COMMERCIAL GENERAL LIABILITY ASSET SEIZURE DEEMED INTENTIONAL, NOT ACCIDENTAL, RESULTING IN NO COVERAGE

COMMERCIAL GENERAL LIABILITY ASSET SEIZURE DEEMED INTENTIONAL, NOT ACCIDENTAL, RESULTING IN NO COVERAGE

 

Commercial General Liability

Occurrence

Accident

 

 

Merchants & Farmers Bank (Merchant) obtained a security interest in Bridge's Warehouse Furniture’s inventory and equipment and all revenue from the sale of the inventory because of a loan agreement between the two of them. Bridges defaulted on its debt to Merchants. Merchants discovered that Bridges had entered into an agreement with a third-party furniture retailer, Barnett & Brown, Inc. (Barnett). Barnett placed its inventory in Bridges' store as part of a liquidation sale. Merchants found that Barnett had not filed a financing statement concerning property placed in Bridges' store as required by the Uniform Commercial Code so that Barnett had not secured its interest in the inventory. Merchants' lawyers therefore concluded that Barnett's furniture located in  Bridges' store was for sale under consignment and that Merchants had a security interest superior to Barnett's in that property and in the proceeds from the sale of it.
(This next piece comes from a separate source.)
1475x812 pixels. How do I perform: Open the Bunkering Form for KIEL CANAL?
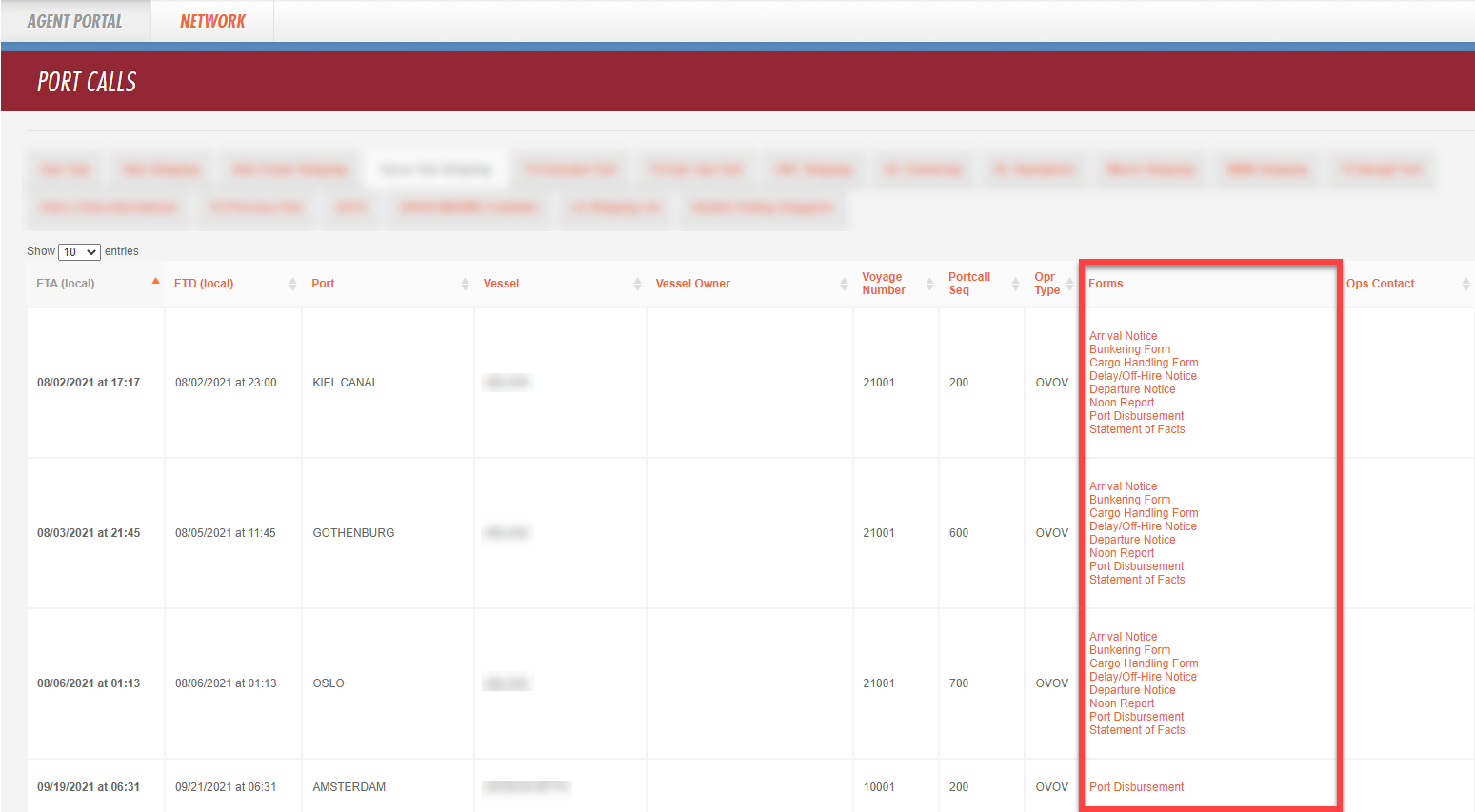(x=1129, y=348)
Merchants notified Barnett of its position by letter. Before they could act, Barnett sued both Merchants and Bridges.

Barnett alleged that Merchants improperly seized Barnett's merchandise and money and breached a duty owed to Barnett. Merchants turned to its commercial general liability insurer, Hartford Casualty Insurance Company (Hartford) for defense of Barnett's action and indemnification if required. Hartford denied the claim and said the allegations did not meet the policy definition of an occurrence, bodily injury or property damage. Merchants filed a declaratory-judgment action against Hartford and named Barnett as a defendant.

The trial court concluded that Merchant's actions constituted an occurrence without specific intent to cause damage to Barnett. It found no policy exclusions that would apply and declared that Hartford was obligated to defend and potentially indemnify Merchants. Hartford appealed and argued that nothing in the case was an occurrence within the meaning in the policy that would obligate it to defend or indemnify.

The appellate court found the allegations of the complaint did not establish a duty to defend. The court then determined that Merchants knew that its conduct would assert a contested claim to certain property and moneys and yet it took such action. Merchants was unable to show any unexpected, unintended or unforeseen result. While errors may have been made, no accident  had occurred and without an accident, there is no occurrence. The trial court judgment was reversed and remanded for proceedings consistent with this opinion.

Hartford Casualty Insurance Company, Appellant, v. Merchants & Farmers Bank, Appellee. Alabama Supreme Court. No. 1031883. Filed September 2, 2005. Appeal from the Tuscaloosa Circuit Court. Reversed and remanded. 2005 CCH Personal and Commercial Liability Cases. Paragraph 8,129.